## Task requirements
Would it be possible to output exactly, and only, the lines below from the one holding "Click the large Voomp Play product image" to the last line, both included, with every picture left out?

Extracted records
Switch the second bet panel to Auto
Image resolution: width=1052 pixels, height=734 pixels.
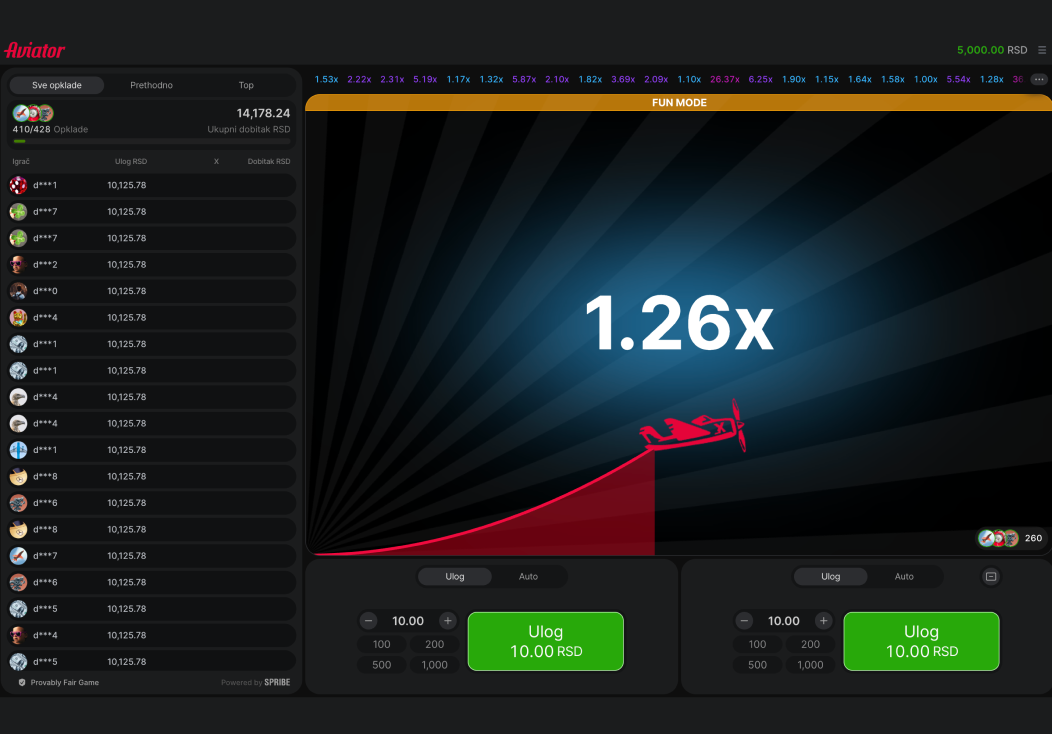point(904,576)
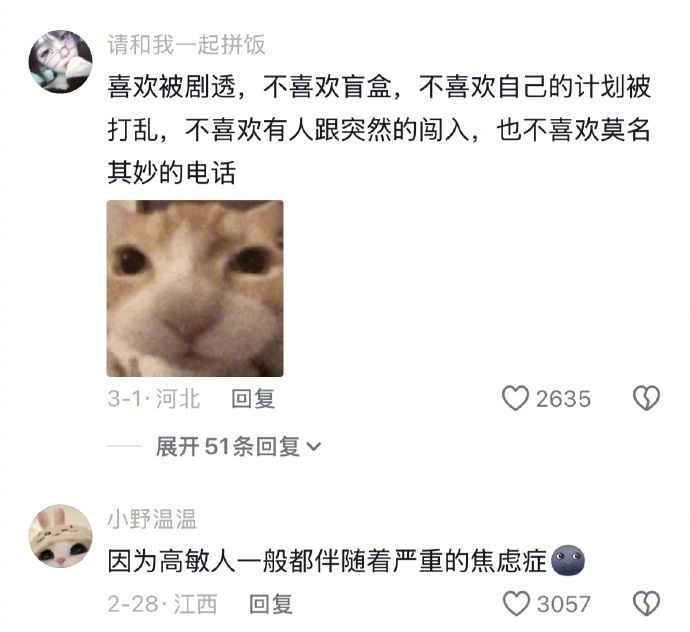Click 展开51条回复 text
Image resolution: width=690 pixels, height=632 pixels.
point(228,447)
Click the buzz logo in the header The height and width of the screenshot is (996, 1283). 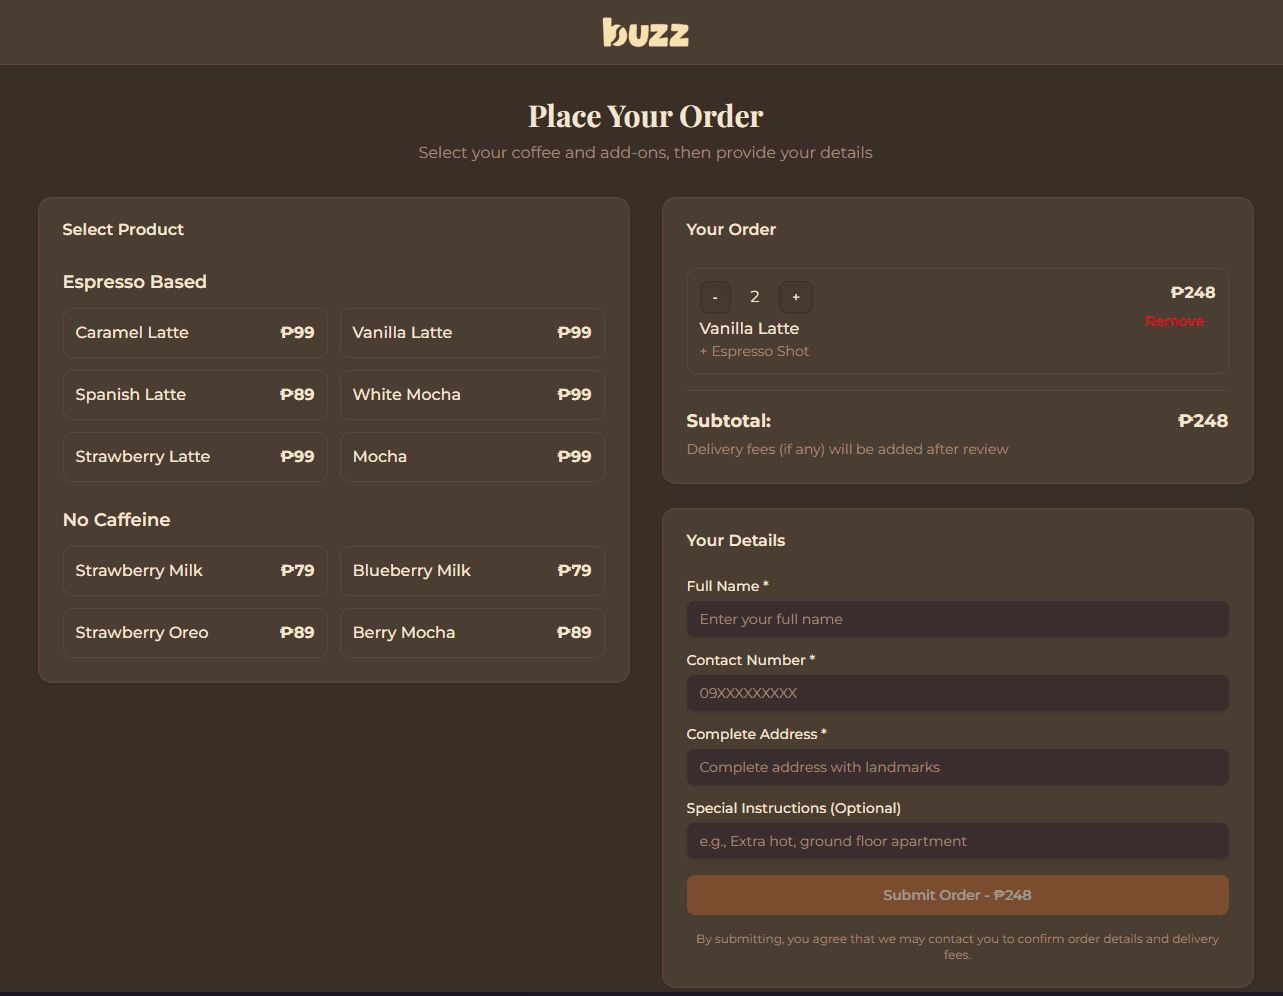[x=645, y=32]
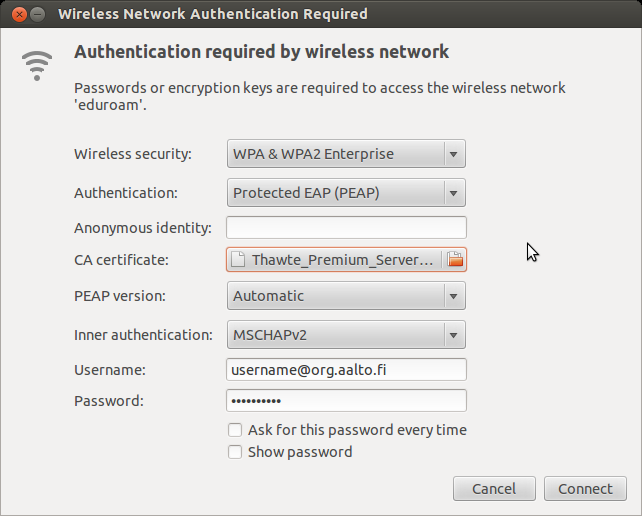This screenshot has width=642, height=516.
Task: Toggle the Show password checkbox
Action: point(235,452)

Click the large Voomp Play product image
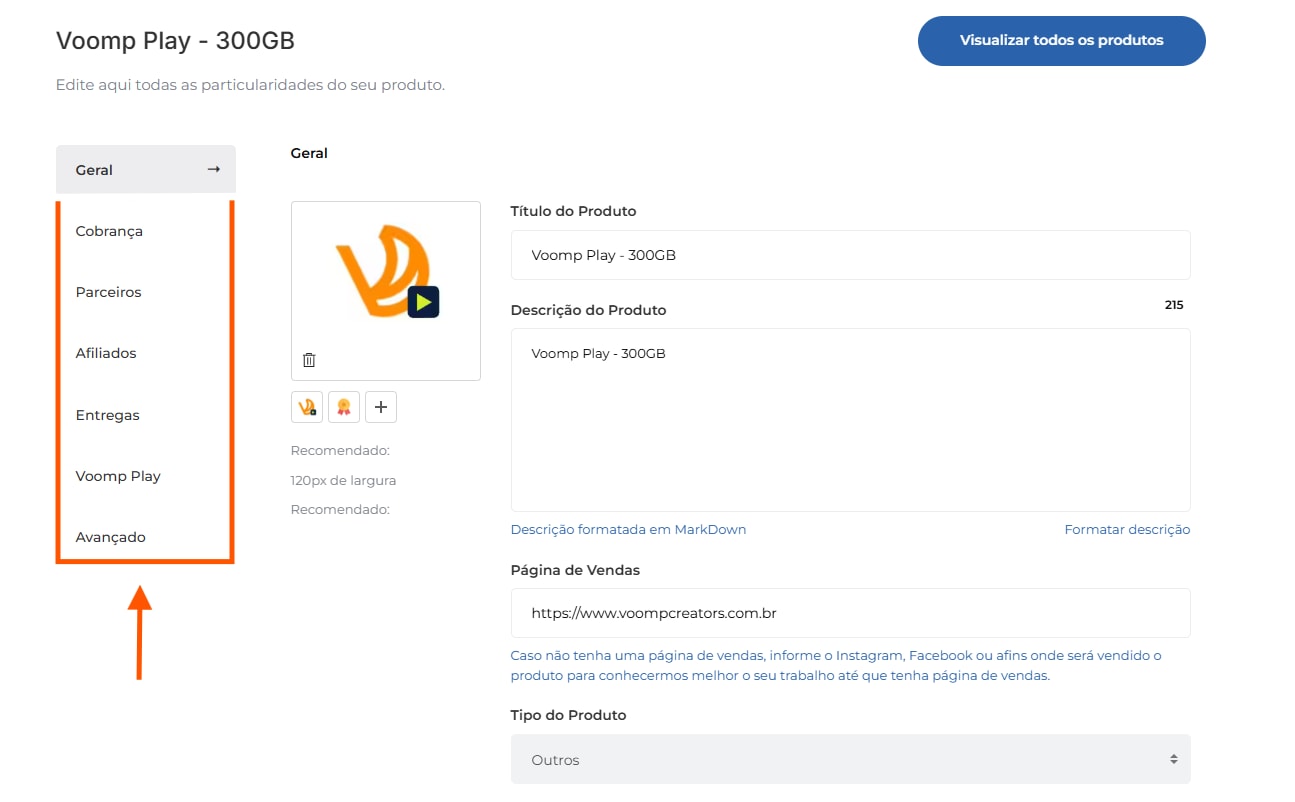pos(386,273)
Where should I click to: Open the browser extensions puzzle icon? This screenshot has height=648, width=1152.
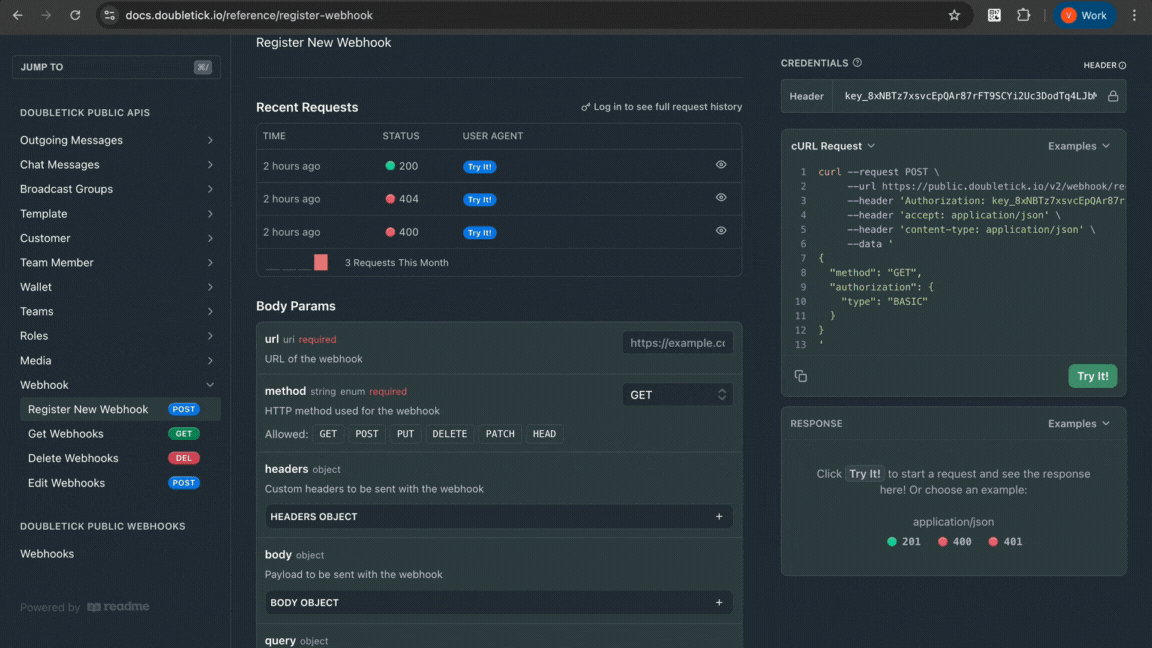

## Solution to this exercise
Click the large Voomp Play product image
pos(386,273)
Where should I click to: Open the browser extensions puzzle icon? This screenshot has height=648, width=1152.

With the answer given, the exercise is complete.